I figli del tiranno
Giuseppe Aragno - 28-07-2003
Calgaco, capo dei Caledoni che si levano in armi contro i Romani aggressori, parlando ai compagni in procinto di battersi, così urla il suo sdegno:

" Vi batterete, uomini, contro i Romani, rapinatori dell’Orbe, alla cui arroganza si cercherebbe invano di sottrarsi con l’ossequio e la sottomissione. I Romani, che tutto mettono a ferro e fuoco e se il nemico è ricco, rivelano la loro avidità, se è povero, aprono il campo alla loro brama di dominare; non l’Oriente, non l’Occidente li ha potuti saziare: soli fra tutti bramano con uguale avidità mettere le mani sulle ricchezze e sulla povertà. Rubare, trucidare, strappar via: ecco ciò che essi con nome ingannatore chiamano impero; dove fanno il deserto gli danno nome di pace."



E’ Tacito a porre sulle labbra del barbaro le parole durissime che scolpiscono nei secoli la condanna della sua gente degenerata e dell’imperialismo di ogni tempo.
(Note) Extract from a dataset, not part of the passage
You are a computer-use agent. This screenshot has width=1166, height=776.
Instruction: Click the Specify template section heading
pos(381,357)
Tacito che lo ha capito: quando la sete di potere acceca un popolo e gli strappa l’innocenza della sua tradizione e la purezza originaria dei suoi costumi, il ciclo si chiude: orde di Caledoni prima o poi correranno l’Impero.
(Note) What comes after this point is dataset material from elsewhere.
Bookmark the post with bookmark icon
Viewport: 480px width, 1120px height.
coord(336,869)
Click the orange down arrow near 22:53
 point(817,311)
Qui si ferma l’antico storico, precorrendo Rousseau e domandandosi – senza darsi risposta – se davvero potere e menzogna, potere e corruzione, potere ed infelicità, non siano la legge ineluttabile che regola la parabola storica di ogni impero, destinato fatalmente a cadere sotto i colpi della primitiva e incorrotta furia dei barbari..
Molte carte da poker, vendute a peso d’oro, potranno cadere sotto il fuoco dei conquistatori e molti vermi potranno strisciare ai piedi degli assassini per conquistarne la momentanea compiacenza. Ne abbiamo tanti in questa nostra miserabile contea.
Noi però conosciamo la risposta della storia alla domanda dell’antico studioso: l’Impero cadrà.